**ASSIGNMENT:** Faithfully repeat all of the records, as they are written below.

Top of PROVIDED ENTRIES

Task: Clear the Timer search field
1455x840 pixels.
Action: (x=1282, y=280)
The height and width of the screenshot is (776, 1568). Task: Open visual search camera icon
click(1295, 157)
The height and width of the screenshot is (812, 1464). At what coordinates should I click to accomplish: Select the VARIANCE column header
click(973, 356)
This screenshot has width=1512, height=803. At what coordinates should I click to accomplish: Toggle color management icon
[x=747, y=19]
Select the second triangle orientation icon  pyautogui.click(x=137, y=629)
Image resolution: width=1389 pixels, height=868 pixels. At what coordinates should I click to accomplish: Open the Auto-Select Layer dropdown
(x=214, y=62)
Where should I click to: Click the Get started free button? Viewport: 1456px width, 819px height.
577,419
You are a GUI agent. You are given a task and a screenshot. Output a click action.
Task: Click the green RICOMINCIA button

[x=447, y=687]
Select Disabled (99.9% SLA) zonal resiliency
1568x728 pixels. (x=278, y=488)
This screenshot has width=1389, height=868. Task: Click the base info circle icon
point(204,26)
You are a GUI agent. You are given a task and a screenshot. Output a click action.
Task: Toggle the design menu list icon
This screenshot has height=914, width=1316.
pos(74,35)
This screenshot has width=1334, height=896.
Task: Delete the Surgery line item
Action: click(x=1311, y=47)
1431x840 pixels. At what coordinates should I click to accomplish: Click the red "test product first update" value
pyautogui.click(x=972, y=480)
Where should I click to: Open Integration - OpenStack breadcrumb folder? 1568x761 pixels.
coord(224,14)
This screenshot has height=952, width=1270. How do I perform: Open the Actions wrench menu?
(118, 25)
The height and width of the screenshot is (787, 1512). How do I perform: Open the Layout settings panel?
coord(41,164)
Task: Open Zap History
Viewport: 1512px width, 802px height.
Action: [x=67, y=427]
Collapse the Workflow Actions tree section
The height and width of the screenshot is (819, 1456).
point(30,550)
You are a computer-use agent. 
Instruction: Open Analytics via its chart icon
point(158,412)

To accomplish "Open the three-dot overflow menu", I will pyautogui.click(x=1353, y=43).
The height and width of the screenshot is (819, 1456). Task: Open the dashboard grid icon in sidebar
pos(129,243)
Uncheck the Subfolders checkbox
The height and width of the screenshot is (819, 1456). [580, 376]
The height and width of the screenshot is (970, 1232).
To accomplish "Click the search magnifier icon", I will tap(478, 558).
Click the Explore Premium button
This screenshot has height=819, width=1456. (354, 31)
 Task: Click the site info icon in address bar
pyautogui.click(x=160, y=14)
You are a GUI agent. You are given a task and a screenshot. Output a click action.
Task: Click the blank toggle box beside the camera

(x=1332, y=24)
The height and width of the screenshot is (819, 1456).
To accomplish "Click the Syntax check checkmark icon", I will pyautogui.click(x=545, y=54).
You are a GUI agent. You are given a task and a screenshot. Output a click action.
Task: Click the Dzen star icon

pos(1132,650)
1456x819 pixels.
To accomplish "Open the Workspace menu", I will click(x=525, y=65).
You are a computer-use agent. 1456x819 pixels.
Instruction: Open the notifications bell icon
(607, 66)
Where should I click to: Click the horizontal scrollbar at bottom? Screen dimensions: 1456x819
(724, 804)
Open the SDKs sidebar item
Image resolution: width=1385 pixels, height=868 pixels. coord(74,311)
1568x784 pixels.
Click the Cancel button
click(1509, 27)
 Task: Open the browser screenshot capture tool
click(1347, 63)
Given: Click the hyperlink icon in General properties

Bottom of PROVIDED ENTRIES

**ANSWER BOX:**
Task: Clear the Timer search field
1455x840 pixels.
Action: (x=1282, y=280)
The height and width of the screenshot is (776, 1568). Task: Open visual search camera icon
click(1295, 157)
The height and width of the screenshot is (812, 1464). At what coordinates should I click to accomplish: Select the VARIANCE column header
click(973, 356)
This screenshot has width=1512, height=803. At what coordinates should I click to accomplish: Toggle color management icon
[x=747, y=19]
Select the second triangle orientation icon  pyautogui.click(x=137, y=629)
Image resolution: width=1389 pixels, height=868 pixels. At what coordinates should I click to accomplish: Open the Auto-Select Layer dropdown
(x=214, y=62)
Where should I click to: Click the Get started free button? Viewport: 1456px width, 819px height.
577,419
You are a GUI agent. You are given a task and a screenshot. Output a click action.
Task: Click the green RICOMINCIA button

[x=447, y=687]
Select Disabled (99.9% SLA) zonal resiliency
1568x728 pixels. (x=278, y=488)
This screenshot has width=1389, height=868. Task: Click the base info circle icon
point(204,26)
You are a GUI agent. You are given a task and a screenshot. Output a click action.
Task: Toggle the design menu list icon
This screenshot has height=914, width=1316.
pos(74,35)
This screenshot has width=1334, height=896.
Task: Delete the Surgery line item
Action: click(x=1311, y=47)
1431x840 pixels. At what coordinates should I click to accomplish: Click the red "test product first update" value
pyautogui.click(x=972, y=480)
Where should I click to: Open Integration - OpenStack breadcrumb folder? 1568x761 pixels.
coord(224,14)
This screenshot has height=952, width=1270. How do I perform: Open the Actions wrench menu?
(118, 25)
The height and width of the screenshot is (787, 1512). How do I perform: Open the Layout settings panel?
coord(41,164)
Task: Open Zap History
Viewport: 1512px width, 802px height.
Action: [x=67, y=427]
Collapse the Workflow Actions tree section
The height and width of the screenshot is (819, 1456).
point(30,550)
You are a computer-use agent. 
Instruction: Open Analytics via its chart icon
point(158,412)

To accomplish "Open the three-dot overflow menu", I will pyautogui.click(x=1353, y=43).
The height and width of the screenshot is (819, 1456). Task: Open the dashboard grid icon in sidebar
pos(129,243)
Uncheck the Subfolders checkbox
The height and width of the screenshot is (819, 1456). [580, 376]
The height and width of the screenshot is (970, 1232).
To accomplish "Click the search magnifier icon", I will tap(478, 558).
Click the Explore Premium button
This screenshot has height=819, width=1456. (354, 31)
 Task: Click the site info icon in address bar
pyautogui.click(x=160, y=14)
You are a GUI agent. You are given a task and a screenshot. Output a click action.
Task: Click the blank toggle box beside the camera

(x=1332, y=24)
The height and width of the screenshot is (819, 1456).
To accomplish "Click the Syntax check checkmark icon", I will pyautogui.click(x=545, y=54).
You are a GUI agent. You are given a task and a screenshot. Output a click action.
Task: Click the Dzen star icon

pos(1132,650)
1456x819 pixels.
To accomplish "Open the Workspace menu", I will click(x=525, y=65).
You are a computer-use agent. 1456x819 pixels.
Instruction: Open the notifications bell icon
(607, 66)
Where should I click to: Click the horizontal scrollbar at bottom? Screen dimensions: 1456x819
(724, 804)
Open the SDKs sidebar item
Image resolution: width=1385 pixels, height=868 pixels. coord(74,311)
1568x784 pixels.
Click the Cancel button
click(1509, 27)
 Task: Open the browser screenshot capture tool
click(1347, 63)
Given: Click the hyperlink icon in General properties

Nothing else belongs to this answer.